All Blog Posts

Offsetting Overlapping Labels in d3.js with a Recursive Algorithm, or: using recursion on a real project for the first time eeeee

#project#code

April 29, 2020

5 min read

What is recursion? Simply a function that calls itself. As an example, here’s a recursive algorithm for calculating factorials:

function factorial(n) {
    if (n == 2) {
        return 2;
    }
    return n * factorial(n - 1);
}

This is a pretty trivial application; the same alg is easy enough to implement with a simple for loop. But for certain complex operations like merge sort, a recursive approach can be much easier and faster.

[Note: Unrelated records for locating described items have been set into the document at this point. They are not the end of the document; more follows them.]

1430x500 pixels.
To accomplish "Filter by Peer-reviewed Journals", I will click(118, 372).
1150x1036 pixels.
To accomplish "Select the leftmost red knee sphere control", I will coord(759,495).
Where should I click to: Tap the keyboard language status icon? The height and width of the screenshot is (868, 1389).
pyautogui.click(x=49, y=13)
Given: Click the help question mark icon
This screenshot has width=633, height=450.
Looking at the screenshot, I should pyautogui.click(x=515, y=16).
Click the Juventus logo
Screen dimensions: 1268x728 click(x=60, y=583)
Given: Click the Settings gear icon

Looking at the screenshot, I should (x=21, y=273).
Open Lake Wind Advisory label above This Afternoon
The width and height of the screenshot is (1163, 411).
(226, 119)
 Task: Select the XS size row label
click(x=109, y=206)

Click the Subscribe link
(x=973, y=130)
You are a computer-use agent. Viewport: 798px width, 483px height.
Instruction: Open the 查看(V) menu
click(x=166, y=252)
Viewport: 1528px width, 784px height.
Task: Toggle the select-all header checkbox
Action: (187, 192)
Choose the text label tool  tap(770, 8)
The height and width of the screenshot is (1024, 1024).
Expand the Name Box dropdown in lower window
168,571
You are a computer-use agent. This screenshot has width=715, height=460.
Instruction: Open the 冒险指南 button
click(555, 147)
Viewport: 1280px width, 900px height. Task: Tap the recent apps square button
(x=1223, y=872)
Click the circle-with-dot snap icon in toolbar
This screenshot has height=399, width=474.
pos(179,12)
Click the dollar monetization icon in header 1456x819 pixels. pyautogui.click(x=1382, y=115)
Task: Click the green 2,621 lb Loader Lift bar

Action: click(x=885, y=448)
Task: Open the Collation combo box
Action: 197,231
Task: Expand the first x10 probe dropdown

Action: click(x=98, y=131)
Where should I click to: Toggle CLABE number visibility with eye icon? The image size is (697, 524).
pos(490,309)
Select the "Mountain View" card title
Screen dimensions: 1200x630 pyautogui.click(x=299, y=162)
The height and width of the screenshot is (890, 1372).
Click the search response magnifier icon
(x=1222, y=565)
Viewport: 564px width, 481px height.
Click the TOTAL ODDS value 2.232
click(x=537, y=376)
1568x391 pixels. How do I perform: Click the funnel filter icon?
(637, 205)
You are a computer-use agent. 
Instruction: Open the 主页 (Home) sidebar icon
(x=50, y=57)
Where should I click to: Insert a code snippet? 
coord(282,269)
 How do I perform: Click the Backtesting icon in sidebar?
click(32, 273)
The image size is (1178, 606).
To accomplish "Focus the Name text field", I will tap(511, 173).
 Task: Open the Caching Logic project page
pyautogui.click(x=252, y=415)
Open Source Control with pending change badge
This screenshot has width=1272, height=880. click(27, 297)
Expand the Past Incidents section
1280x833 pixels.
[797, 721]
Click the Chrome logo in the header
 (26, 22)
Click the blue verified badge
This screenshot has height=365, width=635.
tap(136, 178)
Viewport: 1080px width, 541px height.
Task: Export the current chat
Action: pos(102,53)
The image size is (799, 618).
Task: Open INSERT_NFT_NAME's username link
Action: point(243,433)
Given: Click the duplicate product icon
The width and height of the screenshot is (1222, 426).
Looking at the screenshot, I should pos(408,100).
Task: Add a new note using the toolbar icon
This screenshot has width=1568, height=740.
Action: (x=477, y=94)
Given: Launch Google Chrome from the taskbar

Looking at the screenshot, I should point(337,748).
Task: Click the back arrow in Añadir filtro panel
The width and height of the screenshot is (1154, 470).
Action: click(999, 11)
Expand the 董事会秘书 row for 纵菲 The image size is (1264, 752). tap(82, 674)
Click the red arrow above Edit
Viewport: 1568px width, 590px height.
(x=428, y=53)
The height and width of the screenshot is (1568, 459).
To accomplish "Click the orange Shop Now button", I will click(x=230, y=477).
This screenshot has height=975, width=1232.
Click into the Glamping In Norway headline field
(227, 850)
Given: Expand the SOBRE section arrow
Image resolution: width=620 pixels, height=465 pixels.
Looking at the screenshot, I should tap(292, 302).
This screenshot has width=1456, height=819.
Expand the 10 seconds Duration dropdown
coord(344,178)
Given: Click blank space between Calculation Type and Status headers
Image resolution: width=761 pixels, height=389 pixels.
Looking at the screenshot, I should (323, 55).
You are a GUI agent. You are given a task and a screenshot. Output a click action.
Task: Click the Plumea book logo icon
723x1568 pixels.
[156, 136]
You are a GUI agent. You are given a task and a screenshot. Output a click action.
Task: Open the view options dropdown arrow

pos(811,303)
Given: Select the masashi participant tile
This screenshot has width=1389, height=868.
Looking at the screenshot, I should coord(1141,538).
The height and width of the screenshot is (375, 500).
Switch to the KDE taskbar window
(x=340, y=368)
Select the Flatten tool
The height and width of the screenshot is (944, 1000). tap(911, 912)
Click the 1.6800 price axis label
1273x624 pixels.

To be honest, I never thought I’d use recursion outside of my intro compsci class, at least not directly for my own algorithms. I’ve mainly done front-end development — the complexity of my JS functions rarely went beyond a for loop; if we’re fancy, then maybe some multidimensional arrays and manipulation of them. Recursion didn’t seem like something that was useful for functions that weren’t ridiculously complex or specific.

Recently I’ve been working a lot with d3.js, building a charting library for The Phillipian’s annual State of the Academy project. It’s been an amazing project, learning and getting comfortable with d3.js and Javascript in general, as I’ve only used it tangentially in service of non-JS static content before; this project gives me a good starting point for getting more into JS with tools like React. But I digress. d3.js is relevant because using it requires so much more direct and creative programming. It gives you tons of power by aiding with manipulating data and corresponding elements, but you’re leaving behind the world of document flow and generally built-in layout functionality. Coordinates and dimensions are set directly, so you need to come up with your own algorithms for dealing with overlap and even alignment.

As such, the comfort I gained working with arrays on seemingly arbitrary problems has actually come in handy. One such thing, unexpectedly, was recursion! Let me explain.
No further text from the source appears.